**TASKS TO CARRY OUT**
#1 In the article on Aspen businesses, which organization's occupancy data shows a strong stretch of hotel bookings through the summer months?
#2 Reproduce the article on Aspen businesses from "But even with" up to and including "tougher than usual.".
#3 For each statement below, say whether the article on Aspen businesses agrees with it. Answer yes or no, and quote the words from the article that decide it.
(a) Meat & Cheese laid off employees during the winter.
(b) Jessica Valand works for the state's labor department.
(c) Housing advocates say that, ideally, no more than half of take-home pay goes to housing.

**DOCUMENT EXTRACT**
BEGIN

'We Need To Make Some Money': Aspen Businesses Cautiously Optimistic Heading Into Summer
The pandemic winter brought wave after wave of changing restrictions to restaurants in Aspen. That, plus sagging visitorship, meant an economically grim season for a lot of local eateries. Meat & Cheese, a restaurant and boutique food shop in downtown Aspen, broke even over the course of the past year.
“Oh my gosh, we need to make some money to make up all the months of not making money,” said Meat & Cheese owner Wendy Mitchell. “All last year was kind of a wash.”
Mitchell adapted to fluctuating rules and uncharted times with a patchwork of new services – take-out meal kits, dinner service in the adjacent cocktail bar she also owns – and survived the winter without any layoffs.
“It’s not knowing what’s going to happen tomorrow that’s the hardest thing,” she said. “You want to plan and you want to try and do a good job at what you’re doing. You were reacting every moment of every day.”
Now, with more people vaccinated and restrictions on their way out, Mitchell seems cautiously optimistic about economic prospects for this coming season. Local businesses like hers could be on the cusp of a major turning point. But after a year defined by uncertainty, she’s keeping that optimism in check.
“You're hoping no more masks and you can fit more tables in your restaurants and people can sit at bars again,” Mitchell said. “But now you're always kind of waiting for the other shoe to drop.”
Many local businesses are hoping that summer ushers in some deliverance. And there is some hard evidence that things could soon get better. Occupancy data from the Aspen Chamber Resort Association shows a strong stretch of hotel bookings through the summer months.
“With the ability for more life to take place outdoors, as well as loosened restrictions, there is a light at the end of the tunnel,” said Eliza Voss, the chamber’s marketing director.
But even with things on the upswing, there are still the perennial challenges of running a business in this tourism-based economy. Even in a normal year, it’s hard to find and keep employees. Jessica Valand, northwest Colorado director of workforce development for the state’s labor department, said this year might be even tougher than usual.
“There's this anticipated influx of demand in the customer service industry and a real panic for employers – where on earth am I going to find people to work these jobs?” Valand said. “And that seems heightened to me, all across the board, compared to what we've dealt with previously.”
Valand, an expert in mountain town labor economics, said it is getting harder for people to find a place to live. The price of housing in Colorado’s resort towns has been going up for a while – but with a surge of remote workers and new transplants during the pandemic, it has very rapidly been getting harder for resort-town workers to live anywhere near their places of employment, especially in the hospitality sector.
“Let's say you have a restaurant in Aspen and you're looking to staff up for what you expect to be a busy summer season,” Valand said. “Where is that waiter or waitress going to live to make it worth their while to get all the way into Aspen, to work those shifts that you need them to work in order to maximize your revenue as a restaurant?”
Valand says the past year has brought about unprecedented change to the rate at which housing prices have gone up to exclude Aspen’s workforce. Scarcity of housing and skyrocketing costs are pushing workers further and further away from Aspen – with some even priced out of mid-valley communities.
“Typically, housing advocates would say, in an ideal world, you’re not spending more than a third of your take-home pay on housing,” Valand said. “Which, I think, in most mountain communities just sounds absolutely laughable.”
Local business owners who depend on locally-based workers to keep their operations running are noticing the impact of the housing shortage on their employees.

END

**RECORDS PROVIDED**

BEGIN

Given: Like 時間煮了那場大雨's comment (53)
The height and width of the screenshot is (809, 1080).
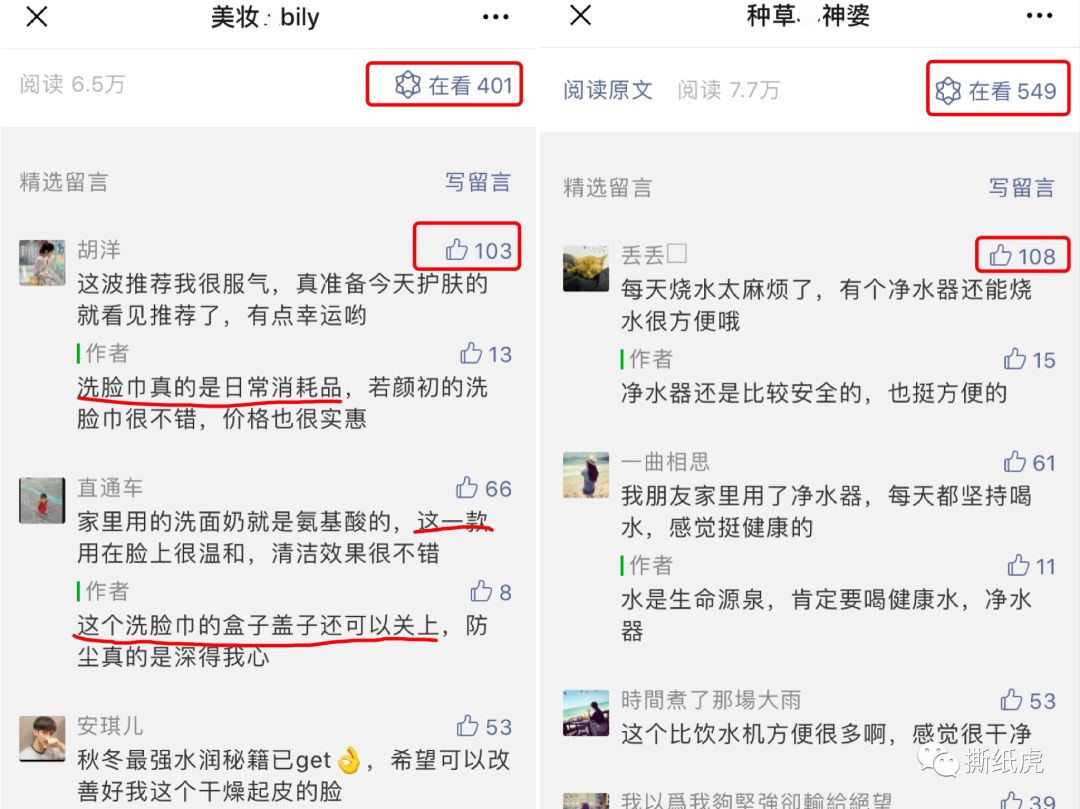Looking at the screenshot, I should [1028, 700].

END
BEGIN

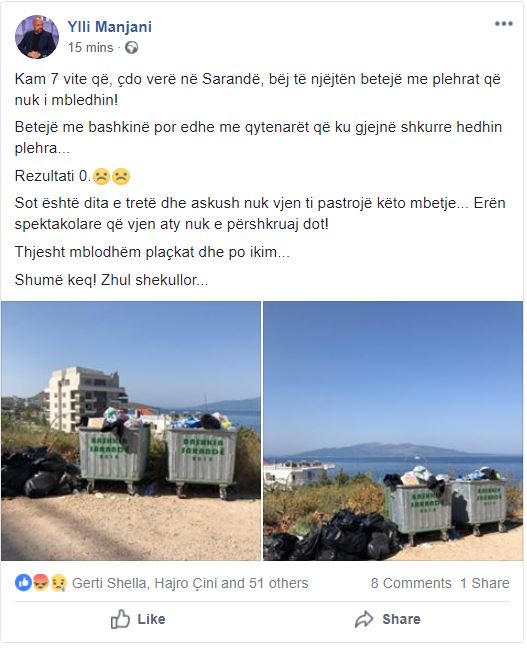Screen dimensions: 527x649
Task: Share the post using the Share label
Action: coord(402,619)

END

**SOLUTIONS PER TASK**
#1 The Aspen Chamber Resort Association.

#2
But even with things on the upswing, there are still the perennial challenges of running a business in this tourism-based economy. Even in a normal year, it’s hard to find and keep employees. Jessica Valand, northwest Colorado director of workforce development for the state’s labor department, said this year might be even tougher than usual.

#3
(a) No: "survived the winter without any layoffs."
(b) Yes: "northwest Colorado director of workforce development for the state’s labor department"
(c) No: "you’re not spending more than a third of your take-home pay on housing"